Российский Минфин одержал очередную победу над здравым смыслом: вместо поддержки экономики и беднеющих граждан вновь начал наполнять нефтедолларами Резервный фонд и Фонд национального благосостояния. За четыре месяца первый вырос с 3,95 до 4,3 трлн, а второй — с 4 до 4,4 трлн рублей. Зачем? Ответ прост: на черный день, который начался для России год назад с падением мировых цен на нефть — с 110 долларов за баррель до нынешних 50. Причем никто не знает, когда это падение закончится и случится ли новый подъем. Не знает этого и наш кабинет. Хотя заверяет население, что терпеть осталось недолго, а затем все у нас наладится. Ой ли?
Во-первых, непонятно, что должно наладиться и почему. В ближайшие годы прежние цены на углеводороды точно не вернутся, а ведь нефть давала российскому бюджету больше половины всех поступлений. Об опасности такой зависимости давным-давно предупреждали и президент, и эксперты, но другой «соломки» нет и, судя по планам правительства, даже не ищется.
#####
» ЗАДАНИЕ: Напишите продолжение приведенного выше текста о пополнении Резервного фонда и Фонда национального благосостояния, начав сразу после его последнего предложения.

» ДАННЫЕ:
#####
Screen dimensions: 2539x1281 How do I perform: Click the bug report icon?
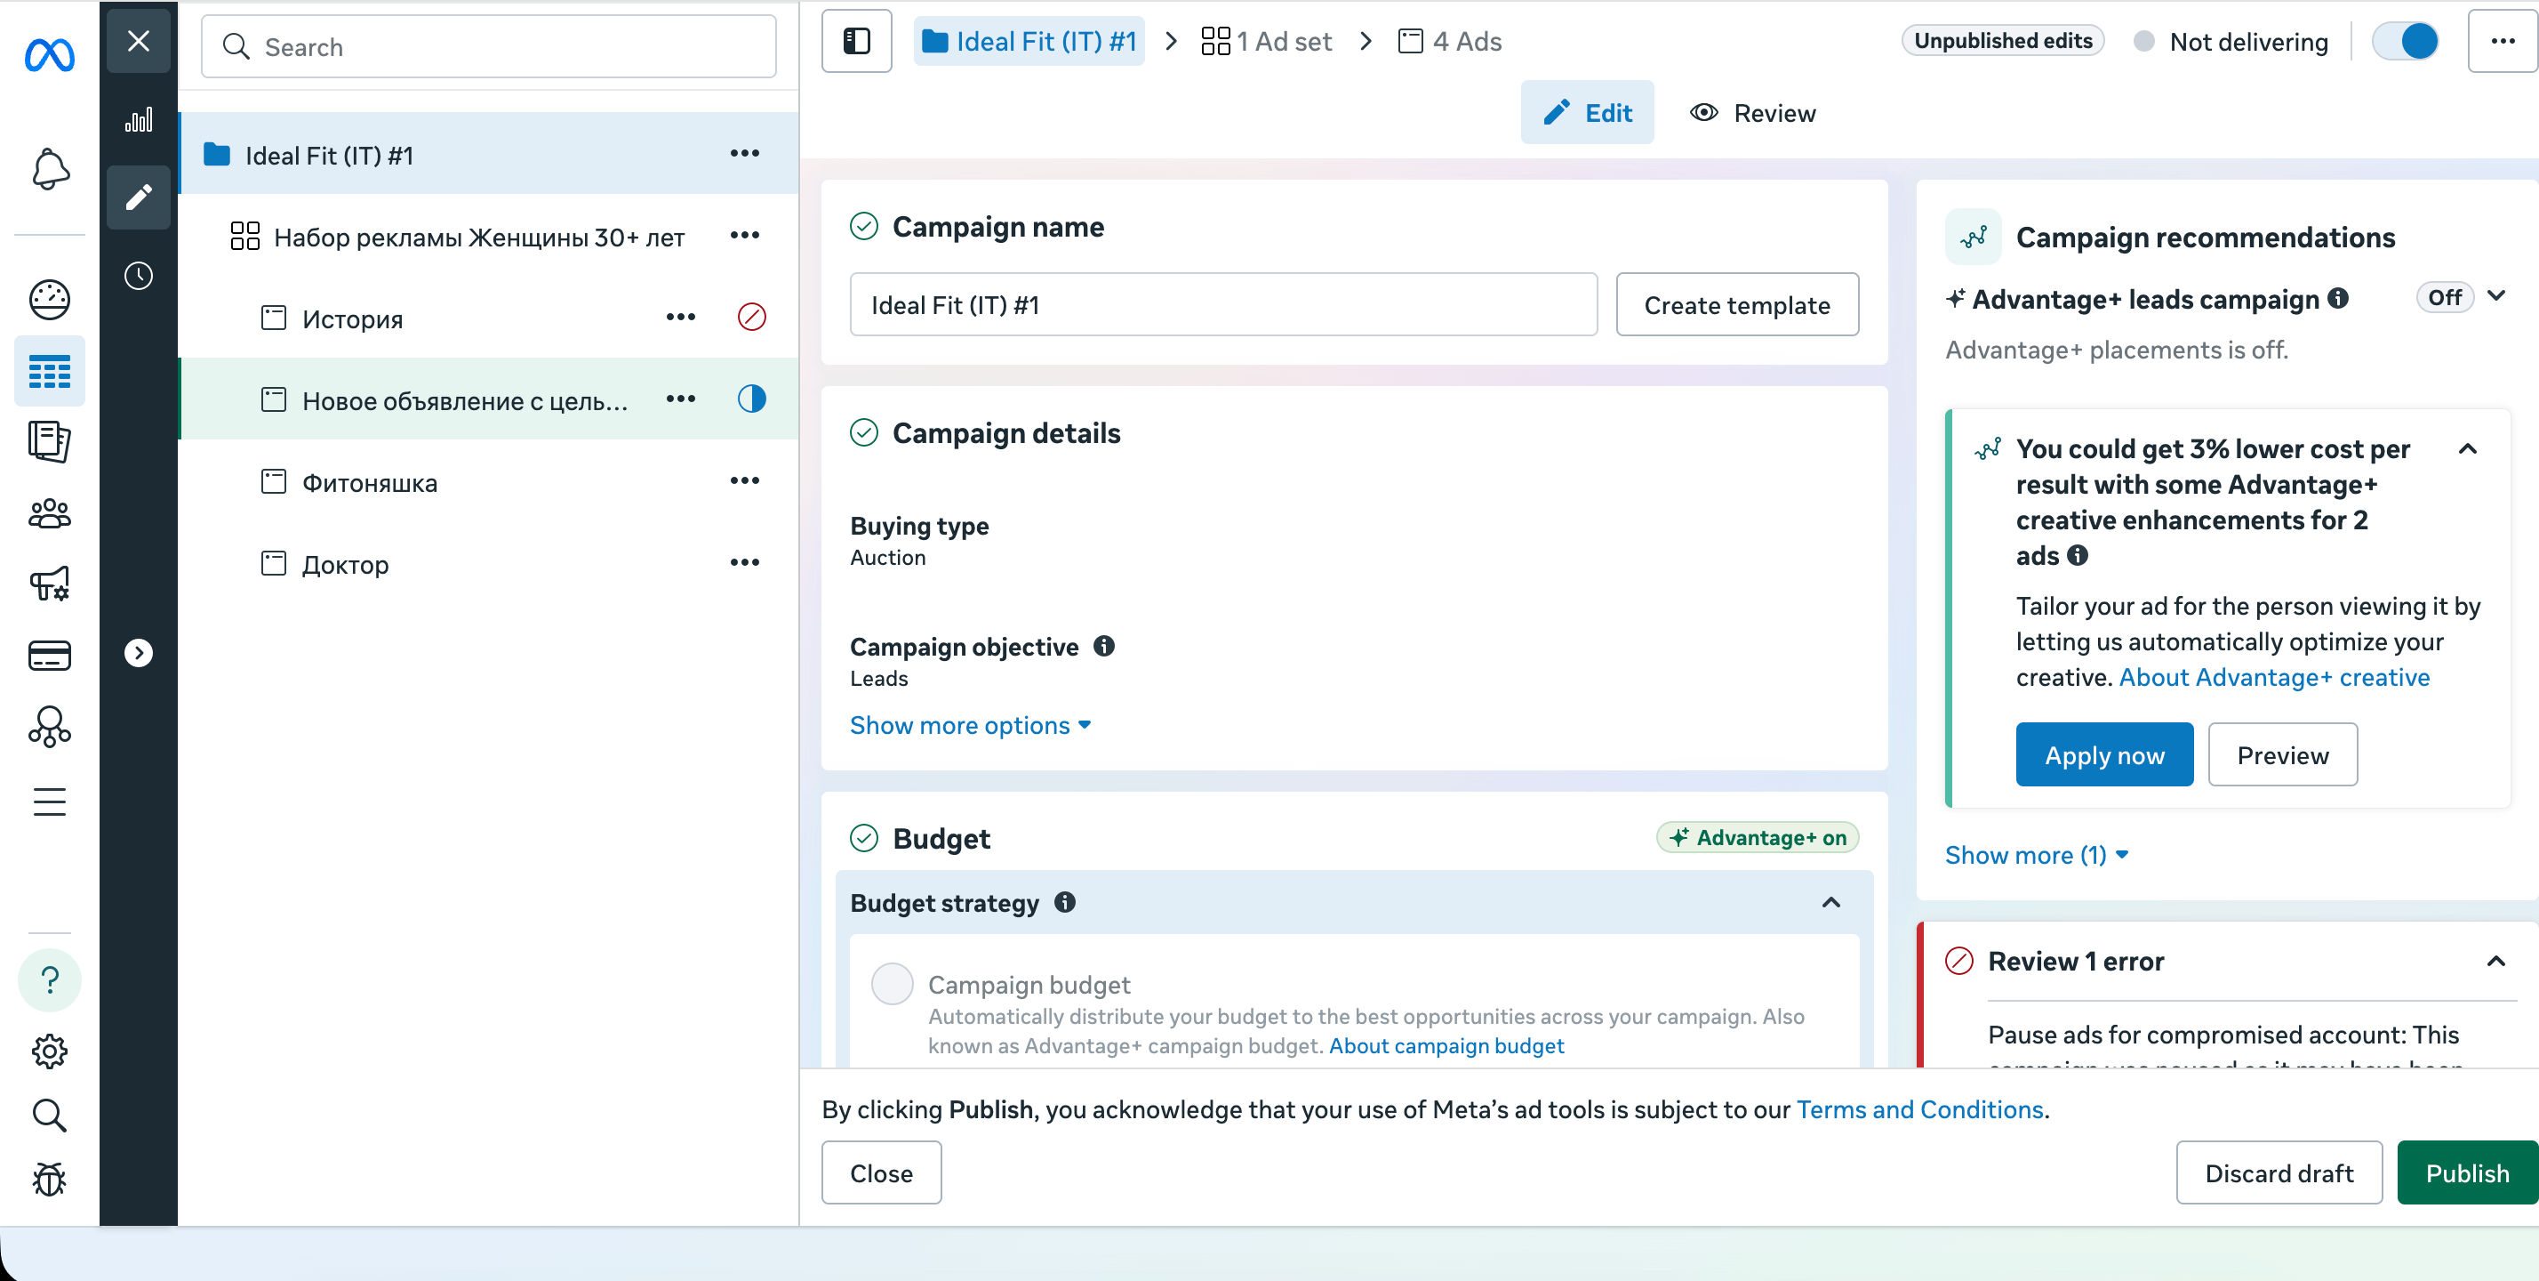click(x=49, y=1179)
#####
» ОТВЕТ:
В гармонии с правительством действует ЦБ, еще в мае объявивший о намерении ежедневно покупать по 100-200 млн долларов для доведения уровня международных резервов до 500 млрд (с нынешних 369 млрд). Хотя при нынешней политике свободного курса рубля, подешевевшего за год почти вдвое, немалую часть резервов лучше бы использовать в реальной экономике — с гораздо большей пользой. То же самое можно сказать о правительственной кубышке — Резервном фонде и ФНБ.
Взять ипотеку. С января банки выдали кредитов на 467,9 млрд рублей, что на 40,1% меньше прошлогоднего. А в первые три месяца, когда взлетели ключевая ставка и ставки по кредитам, жилищный рынок упал фактически до нуля. Россияне спасали деньги от обесценивания, скупая автомашины, электронику, бытовую технику и золото. А могли инвестировать в жилье и этим спасти от обвала и разорения строительную отрасль (за минувший год в России обанкротились более 1,7 тысячи строительных компаний).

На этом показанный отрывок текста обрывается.